Parallel Lands Exhibition 2025. Regional Cultural Center, Letterkenny, Ireland
Parallel Lands Exhibition 2026. Artlink Gallery, Fort Dunree Donegal, Ireland
At the heart of my art is the search for belonging, stability, and connection. Spanning Newfoundland and Ireland, this project was focused on the impact of immigration, displacement, integration and the tension between stability and transience. Inspired by my time as an artist-in-residence in the Republic of Ireland, I became captivated by the chimneys of abandoned houses, structures that stand as silent witnesses to the lives once lived within their walls. Using the chimney as a focus – a ubiquitous necessity and centre of the home both physically and metaphorically – my intention was to bridge the Atlantic divide, reflecting on shared histories, kinship and the uncanny familiarity between these places.

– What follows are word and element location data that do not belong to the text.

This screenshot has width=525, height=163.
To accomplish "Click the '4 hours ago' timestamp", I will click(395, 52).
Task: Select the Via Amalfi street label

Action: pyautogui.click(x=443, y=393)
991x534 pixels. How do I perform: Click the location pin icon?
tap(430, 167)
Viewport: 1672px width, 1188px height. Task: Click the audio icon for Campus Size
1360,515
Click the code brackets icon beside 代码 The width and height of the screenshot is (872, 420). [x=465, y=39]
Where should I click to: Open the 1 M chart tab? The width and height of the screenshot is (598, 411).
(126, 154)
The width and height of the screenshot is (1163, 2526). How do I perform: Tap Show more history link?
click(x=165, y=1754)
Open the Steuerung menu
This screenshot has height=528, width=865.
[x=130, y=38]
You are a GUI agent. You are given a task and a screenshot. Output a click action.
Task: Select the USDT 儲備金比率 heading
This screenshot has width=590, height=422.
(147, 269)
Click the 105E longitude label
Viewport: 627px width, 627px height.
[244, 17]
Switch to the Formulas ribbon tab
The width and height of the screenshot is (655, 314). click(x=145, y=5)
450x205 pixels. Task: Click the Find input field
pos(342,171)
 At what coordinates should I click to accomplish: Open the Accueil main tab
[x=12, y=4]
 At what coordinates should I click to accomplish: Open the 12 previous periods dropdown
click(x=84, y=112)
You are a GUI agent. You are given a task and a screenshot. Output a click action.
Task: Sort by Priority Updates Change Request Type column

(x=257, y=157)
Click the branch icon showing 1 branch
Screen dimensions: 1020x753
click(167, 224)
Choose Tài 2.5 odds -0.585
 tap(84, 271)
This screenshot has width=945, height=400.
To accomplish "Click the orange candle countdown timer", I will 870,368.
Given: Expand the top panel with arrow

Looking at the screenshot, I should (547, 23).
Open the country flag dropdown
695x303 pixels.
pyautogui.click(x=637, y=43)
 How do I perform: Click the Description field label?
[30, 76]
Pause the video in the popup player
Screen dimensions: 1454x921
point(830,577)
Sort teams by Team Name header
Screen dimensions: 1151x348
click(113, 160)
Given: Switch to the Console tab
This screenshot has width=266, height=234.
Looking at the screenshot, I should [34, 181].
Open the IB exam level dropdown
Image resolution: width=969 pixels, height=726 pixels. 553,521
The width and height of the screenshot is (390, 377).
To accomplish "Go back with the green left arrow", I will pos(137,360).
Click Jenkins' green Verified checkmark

In the project The Same Ocean I was reflecting on the impacts of immigration, both on the immigrant and on the communities left behind by focusing on the homes that have been abandoned or washed away, and the stories that are lost with them. My own family history has been impacted by economic immigration and resettlement. My ancestors were forced to leave their communities and relations. They tried to not only survive in this unfamiliar place but to make it a home. “Home” was not just a physical structure; it was a series of adaptations, compromises, and hard-won efforts to create a sense of permanence and belonging in a world that felt constantly in flux. Communities grew, survived, thrived and just as quickly, died or were forced to resettle. As a multi-generational Newfoundlander who has emigrated, and returned, I have felt unsettled, in between, neither fully at home in one place nor fully removed from another. The absence of permanence and the struggle to create meaning from this instability forms a central narrative in my work.
The chimney has historically been the heart of the home, a gathering place for warmth and community. Structurally, the chimney is robust and provides the functional necessity of heat and a cooking source. When houses collapse and crumble, they often remain standing. I am intrigued by this enduring structure as a symbol of resilience and connection to a shared history.
With this in mind found bricks were collected from the beaches of Newfoundland — which I imagine to have been washed ashore from abandoned homes — to create small life-sized sculptures, with materials such as wax. These sculptures will feel robust, solid and permanent, but by necessity they are hollow, and lightweight. The seabricks will represent both permanence and fragility.